Entre todos os aspectos clínicos do procedimento de denervação autonômica, encontrar os principais desfechos para medir a modulação vagal é uma das questões mais controversas na área.14-20 A identificação da resposta vagal é uma forma grosseira de se localizar os PGs, assim como a abolição dessa resposta para demonstrar denervação clínica. O mapeamento espectral com eliminação de sinais orientados para a direita pode ser útil, porém trata-se de um desfecho substituto, podendo resultar em lesões inespecíficas por radiofrequência.
Em estudos recentes,3,8,14,21,22 a avaliação objetiva da função do nódulo sinusal e do nódulo AV tem sido considerada como um desfecho duro durante a denervação. Os autores observaram uma redução significativa da frequência cardíaca, do intervalo entre o átrio e o feixe de His e da duração do ciclo de Wenckebach; esses achados, combinados com uma resposta negativa ou significativamente reduzida à atropina (0,04mg/Kg), foram considerados desfechos primários.

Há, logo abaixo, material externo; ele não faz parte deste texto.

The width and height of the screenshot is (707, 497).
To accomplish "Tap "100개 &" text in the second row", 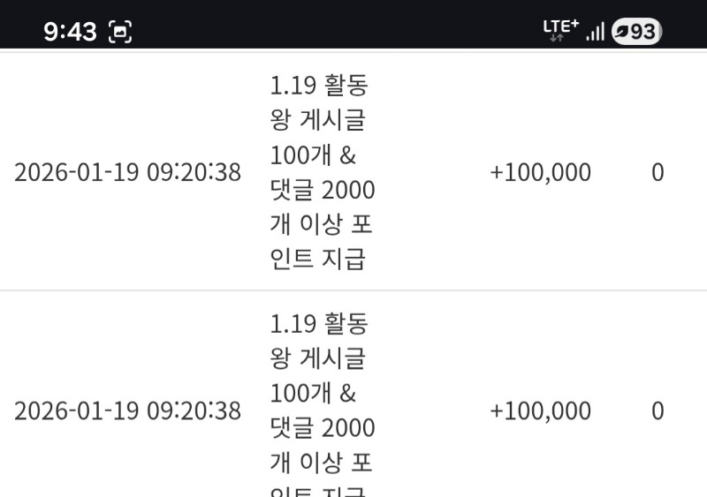I will 312,394.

Um estudo recente de Pachon et al.,11 propôs um método de estimulação vagal, utilizando um cateter eletrofisiológico posicionado na veia jugular interna. Essa técnica extracardíaca trouxe dados valiosos para confirmar a denervação, apesar de sua eficácia poder ser limitada pela presença de fibras parassimpáticas na maioria dos nervos simpáticos torácicos no coração.23
Resultados de acompanhamento por longo prazo demonstram que alguns aspectos técnicos devem ainda ser superados, tais como as taxas de recorrência de sintomas variando entre 0 e 27%.1,4,5,9,14 As limitações clínicas do procedimento de denervação cardíaca baseiam-se na complexidade do sistema autônomo intrínseco: os PGs atuam como centros de integração, com extensa modulação de sinal, que torna improvável a ocorrência de um desfecho uniforme e permanentemente bem sucedido. A densa neuroanatomia dos átrios levanta a possibilidade de que uma parcela significativa da inervação permanece inibida, porém funcionalmente íntegra após a ablação. Nesse caso, executar uma nova ablação pode ser útil.
A recuperação tardia do tônus vagal é outra causa importante de recorrências. Estudos de imagens com metaiodobenzilguanidina revelaram que a denervação persiste por pelo menos 4 meses,24 mas ainda é necessária uma avaliação em longo prazo.
Um grande ensaio clínico multicêntrico, delineado para determinar qual o método mais apropriado para realizar denervação torna-se essencial. Entretanto, alguns dados consistentes já disponíveis são de grande valia, na medida em que as intervenções de regulação autonômica cardíaca adquire o status de procedimento padrão em todo o mundo para o manejo da bradicardia funcional: 1- a denervação é útil para pacientes resistentes; 2- o mapeamento anatômico emerge como uma abordagem simples e eficaz; 3- o septo interatrial tem um papel crítico, e 4- a avaliação fisiológica (estimulação extracardíaca, frequência cardíaca e encurtamento do intervalo entre átrio e feixe de His) em combinação com um teste da atropina negativo parecem ser os desfechos mais apropriados.